The city's suit is seeking Locke's reinstatement, with restitution and back pay.

"Any violation of the city's Fair Workweek Law is unacceptable," Mayuga added. "DCWP stands ready to fight for the dignity and respect that all workers deserve from their employers. To all New York City fast food workers, if you believe you have been illegally fired from your workplace, do not hesitate to contact us."

Locke, who is a complaintant in the case, said that "it's been a year since the campaign with Starbucks Workers United began at a Starbucks in Buffalo, New York. There are now 235 unionized Starbucks around the country."

"Starbucks continues to wrongfully fire pro-union workers nationwide in retaliation for union organizing," he continued. "Starbucks Workers United demands Starbucks rehire all illegally fired workers and put an end to their illegal union-busting campaign."

"We also demand that Starbucks come to the bargaining table and negotiate a contract with Starbucks Workers United," Locke added. "No Contract, No Coffee!"

Starbucks claimed Locke was terminated after he failed to complete a Covid-19 questionnaire and falsely reported a supervisor for making physical contact with him, according to the DCWP lawsuit. The company responded to the suit by telling media outlets it does "not comment on pending litigation" and that it plans to "defend against this alleged violation of the city's just cause law."

According to DCWP:

Since the Fair Workweek Law went into effect in November 2017, DCWP has received more than 440 complaints about Fair Workweek, closed more than 220 investigations, and obtained resolutions requiring nearly $24.4 million in combined fines and restitution for more than 17,150 workers.

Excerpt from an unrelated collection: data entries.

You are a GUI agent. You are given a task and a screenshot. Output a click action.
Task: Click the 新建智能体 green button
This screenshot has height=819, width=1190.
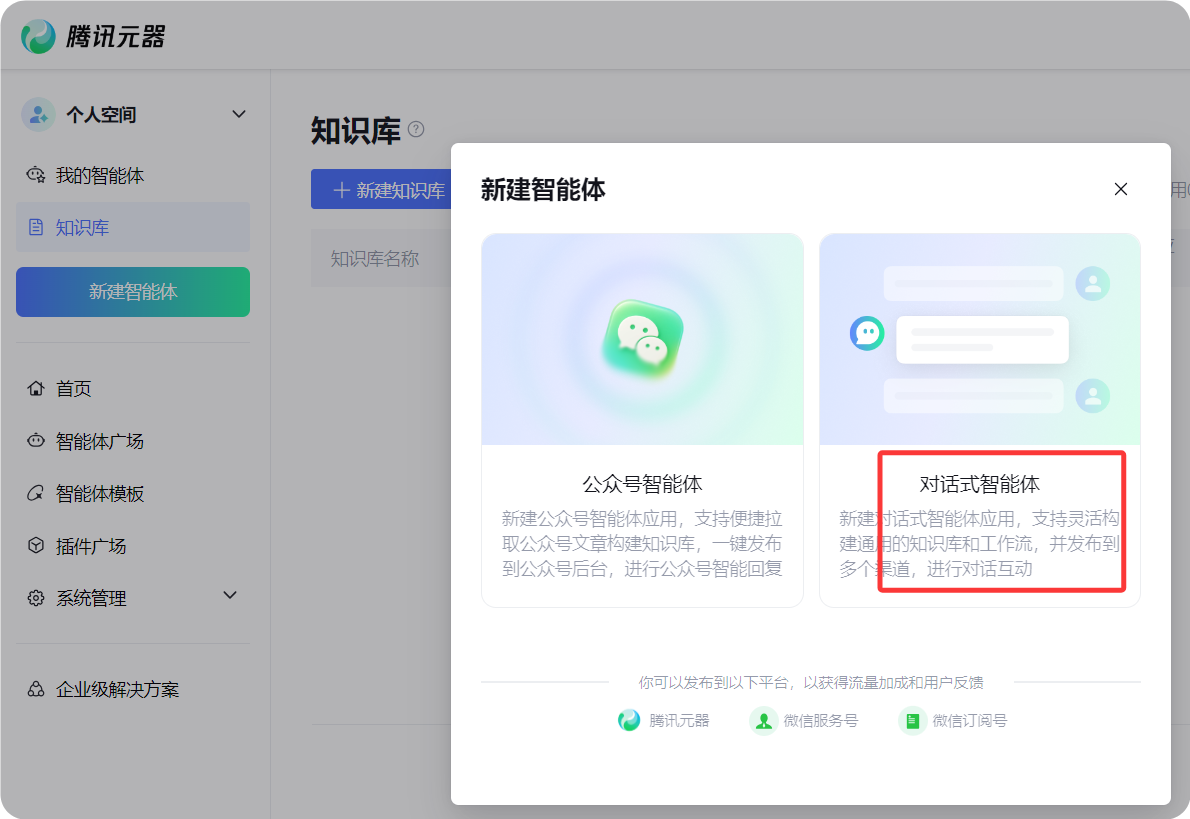pos(132,292)
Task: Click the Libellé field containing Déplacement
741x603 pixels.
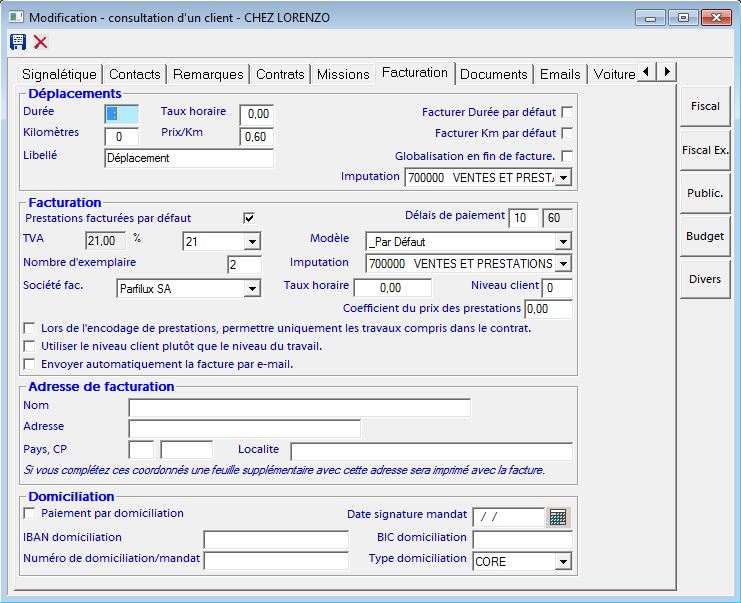Action: click(188, 158)
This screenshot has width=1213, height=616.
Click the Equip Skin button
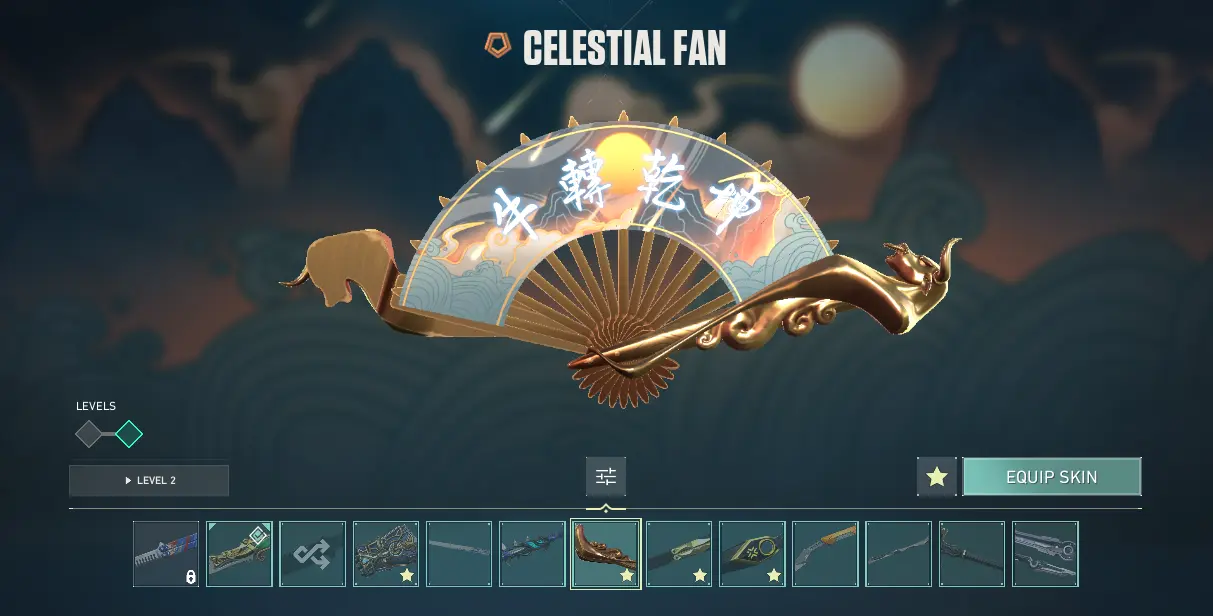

Last month, the National Labor Relations Board accused Starbucks of illegally withholding raises and benefits from thousands of workers at locations that have or are in the process of unionizing in an effort to crush the nationwide organizing wave that began in Buffalo.

Also last month, a federal judge ordered Starbucks to offer to rehire the so-called "Memphis Seven," workers at one of the chain's locations in Tennessee's second-largest city who were terminated for leading a unionization drive.

Common Dreams reported Wednesday that Starbucks' union-busting CEO, Howard Schultz, got nearly a billion dollars richer during the Covid-19 pandemic, even as many of his baristas—who earn an average of around $17 an hour—struggle to survive.